“後頭神経痛”という神経痛があるのをご存知でしょうか。
頭皮に痛みを感じる、というと日焼けした場合や、できものができた場合、もしくは頭痛などを思い浮かべる方が多いかもしれません。
しかし頭皮の後頭部から頭頂部にかけてがズキズキと痛む、という症状がある場合、後頭神経痛という神経痛の可能性があります。
後頭神経痛とは一体どのようなものなのでしょうか。
頭にも実は神経痛はあります。
後頭部を通る神経の痛みを後頭神経痛と言います。
◆症状
後頭神経痛の症状は、後頭部の神経に沿った形で痛みが現れます。
通常は後頭部の片側、まれに全体が痛みます。
前兆は特になく、頭の表面、頭皮でズキズキとした痛みを感じます。
痛みの大きさには個人差があり、何もできなくなるような痛みから髪の毛を触ると痛い、というものまであります。
◆後頭神経痛になりやすい人
・ストレスが多い
・片頭痛や緊張型頭痛と診断されたことがある
・姿勢が悪い
・背骨、脊髄、腰椎などの病気や変形がある
また、夜更かしや労働過多、運動不足気味の人もかかりやすい傾向にありますので、健康的な生活を心がけましょう。
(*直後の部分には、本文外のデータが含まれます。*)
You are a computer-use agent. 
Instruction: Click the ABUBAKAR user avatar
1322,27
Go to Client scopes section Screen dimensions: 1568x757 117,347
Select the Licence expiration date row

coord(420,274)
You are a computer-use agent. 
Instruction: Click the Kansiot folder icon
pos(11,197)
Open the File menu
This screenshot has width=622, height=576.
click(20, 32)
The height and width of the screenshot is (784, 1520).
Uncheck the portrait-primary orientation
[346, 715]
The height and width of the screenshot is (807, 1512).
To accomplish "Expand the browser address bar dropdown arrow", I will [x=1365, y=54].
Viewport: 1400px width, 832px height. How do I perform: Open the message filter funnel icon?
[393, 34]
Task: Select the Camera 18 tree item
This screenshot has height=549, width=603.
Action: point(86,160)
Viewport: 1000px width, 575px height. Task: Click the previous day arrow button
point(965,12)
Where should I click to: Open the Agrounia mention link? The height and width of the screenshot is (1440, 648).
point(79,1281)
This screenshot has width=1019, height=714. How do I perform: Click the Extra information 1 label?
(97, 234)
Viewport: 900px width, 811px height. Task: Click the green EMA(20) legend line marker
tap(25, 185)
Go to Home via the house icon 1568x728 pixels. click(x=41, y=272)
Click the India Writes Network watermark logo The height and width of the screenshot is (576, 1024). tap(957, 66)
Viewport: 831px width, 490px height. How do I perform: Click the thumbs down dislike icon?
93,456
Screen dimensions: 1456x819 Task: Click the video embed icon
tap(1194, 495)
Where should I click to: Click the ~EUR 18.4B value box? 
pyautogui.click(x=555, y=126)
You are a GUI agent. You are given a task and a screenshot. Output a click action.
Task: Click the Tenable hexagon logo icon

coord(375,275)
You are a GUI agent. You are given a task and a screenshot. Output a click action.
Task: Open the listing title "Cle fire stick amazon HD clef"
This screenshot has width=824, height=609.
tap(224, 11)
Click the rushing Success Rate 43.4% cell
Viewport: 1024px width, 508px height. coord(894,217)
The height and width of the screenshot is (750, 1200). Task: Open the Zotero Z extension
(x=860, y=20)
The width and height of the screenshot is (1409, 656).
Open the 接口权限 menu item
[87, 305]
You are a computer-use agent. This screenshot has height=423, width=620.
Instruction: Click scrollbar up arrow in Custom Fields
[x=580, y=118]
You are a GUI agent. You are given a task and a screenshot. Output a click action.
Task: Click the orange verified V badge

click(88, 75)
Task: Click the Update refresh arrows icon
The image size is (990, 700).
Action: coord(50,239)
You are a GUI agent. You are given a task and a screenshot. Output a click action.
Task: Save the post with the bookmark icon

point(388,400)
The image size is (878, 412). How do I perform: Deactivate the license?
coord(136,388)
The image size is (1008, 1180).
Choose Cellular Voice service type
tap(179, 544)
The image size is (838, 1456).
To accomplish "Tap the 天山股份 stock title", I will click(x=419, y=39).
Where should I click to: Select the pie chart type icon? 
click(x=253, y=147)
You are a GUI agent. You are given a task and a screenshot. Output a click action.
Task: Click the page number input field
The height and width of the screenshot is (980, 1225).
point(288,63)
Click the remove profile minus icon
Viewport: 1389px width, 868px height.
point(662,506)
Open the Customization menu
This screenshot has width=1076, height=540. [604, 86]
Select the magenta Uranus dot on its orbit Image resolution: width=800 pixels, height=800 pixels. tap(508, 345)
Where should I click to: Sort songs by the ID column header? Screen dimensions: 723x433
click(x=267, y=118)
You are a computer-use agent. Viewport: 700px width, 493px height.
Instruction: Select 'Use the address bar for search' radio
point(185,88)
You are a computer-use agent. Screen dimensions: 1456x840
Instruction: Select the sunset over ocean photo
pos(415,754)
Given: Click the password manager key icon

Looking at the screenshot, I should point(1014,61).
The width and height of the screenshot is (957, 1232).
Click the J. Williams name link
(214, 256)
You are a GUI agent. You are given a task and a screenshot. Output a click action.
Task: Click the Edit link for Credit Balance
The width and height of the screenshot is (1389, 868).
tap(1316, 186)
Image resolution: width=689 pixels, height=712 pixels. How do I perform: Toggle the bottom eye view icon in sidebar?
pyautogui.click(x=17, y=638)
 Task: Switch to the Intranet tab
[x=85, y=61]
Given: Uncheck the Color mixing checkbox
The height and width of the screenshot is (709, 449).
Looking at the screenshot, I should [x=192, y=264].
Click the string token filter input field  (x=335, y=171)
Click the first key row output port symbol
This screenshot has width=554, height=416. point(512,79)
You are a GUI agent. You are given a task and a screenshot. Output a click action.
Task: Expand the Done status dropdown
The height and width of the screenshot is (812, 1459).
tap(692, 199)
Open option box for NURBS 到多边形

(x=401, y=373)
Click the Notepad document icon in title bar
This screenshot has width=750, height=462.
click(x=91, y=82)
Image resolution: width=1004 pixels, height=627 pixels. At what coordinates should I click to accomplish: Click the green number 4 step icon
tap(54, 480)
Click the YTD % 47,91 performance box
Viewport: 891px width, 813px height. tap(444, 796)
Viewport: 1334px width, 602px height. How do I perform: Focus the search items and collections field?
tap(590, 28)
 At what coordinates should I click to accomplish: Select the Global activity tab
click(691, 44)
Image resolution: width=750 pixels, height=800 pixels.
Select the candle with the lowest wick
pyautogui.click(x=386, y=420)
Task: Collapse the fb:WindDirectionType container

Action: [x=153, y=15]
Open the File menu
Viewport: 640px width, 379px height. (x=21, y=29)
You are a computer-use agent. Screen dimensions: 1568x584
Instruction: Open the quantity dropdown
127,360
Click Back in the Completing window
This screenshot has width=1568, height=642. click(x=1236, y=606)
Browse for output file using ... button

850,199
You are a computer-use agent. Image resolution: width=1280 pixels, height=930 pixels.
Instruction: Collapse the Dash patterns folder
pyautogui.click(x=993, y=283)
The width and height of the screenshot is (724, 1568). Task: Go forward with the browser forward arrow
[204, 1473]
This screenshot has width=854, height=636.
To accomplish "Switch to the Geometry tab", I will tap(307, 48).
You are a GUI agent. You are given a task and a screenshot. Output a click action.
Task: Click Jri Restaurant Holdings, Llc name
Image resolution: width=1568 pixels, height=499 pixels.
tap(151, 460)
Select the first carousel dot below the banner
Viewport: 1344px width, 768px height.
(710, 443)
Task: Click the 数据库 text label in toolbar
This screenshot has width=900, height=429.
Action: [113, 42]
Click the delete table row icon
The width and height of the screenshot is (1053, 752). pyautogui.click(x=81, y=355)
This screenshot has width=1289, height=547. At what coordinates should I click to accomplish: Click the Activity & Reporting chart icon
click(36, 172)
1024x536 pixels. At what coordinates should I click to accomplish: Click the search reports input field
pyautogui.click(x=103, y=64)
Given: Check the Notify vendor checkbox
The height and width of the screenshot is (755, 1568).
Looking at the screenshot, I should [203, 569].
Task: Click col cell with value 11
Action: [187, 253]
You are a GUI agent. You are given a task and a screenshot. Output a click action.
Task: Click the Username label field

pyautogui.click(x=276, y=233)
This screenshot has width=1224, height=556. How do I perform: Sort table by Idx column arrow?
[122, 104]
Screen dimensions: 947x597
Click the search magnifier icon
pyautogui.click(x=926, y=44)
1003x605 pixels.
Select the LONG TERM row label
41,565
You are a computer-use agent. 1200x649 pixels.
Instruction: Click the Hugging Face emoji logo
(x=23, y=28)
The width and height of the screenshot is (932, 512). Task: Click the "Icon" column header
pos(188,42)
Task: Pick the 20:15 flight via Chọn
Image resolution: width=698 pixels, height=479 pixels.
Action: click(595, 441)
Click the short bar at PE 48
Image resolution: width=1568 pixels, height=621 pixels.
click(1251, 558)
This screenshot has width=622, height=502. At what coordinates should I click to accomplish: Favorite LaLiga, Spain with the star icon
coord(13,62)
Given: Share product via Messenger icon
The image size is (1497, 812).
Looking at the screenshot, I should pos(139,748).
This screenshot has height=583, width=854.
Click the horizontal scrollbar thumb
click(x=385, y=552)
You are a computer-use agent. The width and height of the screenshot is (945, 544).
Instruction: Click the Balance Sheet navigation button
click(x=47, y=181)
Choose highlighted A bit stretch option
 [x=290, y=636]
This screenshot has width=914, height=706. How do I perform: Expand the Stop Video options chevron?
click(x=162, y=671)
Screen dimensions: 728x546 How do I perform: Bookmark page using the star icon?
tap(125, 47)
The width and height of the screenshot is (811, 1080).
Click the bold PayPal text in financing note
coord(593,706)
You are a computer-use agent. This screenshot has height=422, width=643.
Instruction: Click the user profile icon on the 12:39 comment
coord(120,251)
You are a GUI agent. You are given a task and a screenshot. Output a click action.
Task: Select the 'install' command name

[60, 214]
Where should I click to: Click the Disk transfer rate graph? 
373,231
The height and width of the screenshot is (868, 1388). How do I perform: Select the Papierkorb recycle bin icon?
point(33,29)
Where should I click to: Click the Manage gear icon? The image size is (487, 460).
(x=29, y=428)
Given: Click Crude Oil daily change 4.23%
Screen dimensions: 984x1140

軽度の後頭神経痛は、しばらく安静にすれば勝手に引きますが、症状が悪化していけば手術が必要となる場合もあります。
◆原因
神経痛の原因の多くは体の異常を知らせるもので、肉体疲労や精神的なストレスから来るものがほとんどです。
また風邪などで体調不良になっているときなども後頭神経痛は発症します。
このように、ほとんどの後頭神経痛は生活習慣の乱れが原因と言っていいほど身近な病気です。
ゆえに、誰でもなり得る病気、ということもできますし、心がけ次第では防ぐこともできる病気なのです。
◆治療方法
何よりの治療方法は基本的に疲れを取り、ストレスから自分を解放することです。
現代社会において、ストレスにさらされない日々を送ることは難しいかもしれませんが、意識するだけでもだいぶ違うのではないでしょうか。
どうしても不可能、という場合は鎮静剤やビタミンB12剤を処方してもらいます。
また、神経ブロック注射をすることで後頭神経痛の痛みは引きます。
上記のようにしても改善が見られない場合、手術の可能性もありますので、医師に診てもらう必要があります。
後頭神経痛の患者は意外と多いといいます。
ただし、頭皮に痛みを感じた場合、自己判断でただのストレスからくる後頭神経痛であると決め付けることは危険です。
腫瘍や頚椎から来る危険信号の場合もありますので、一度きちんと医者にかかることが望ましいでしょう。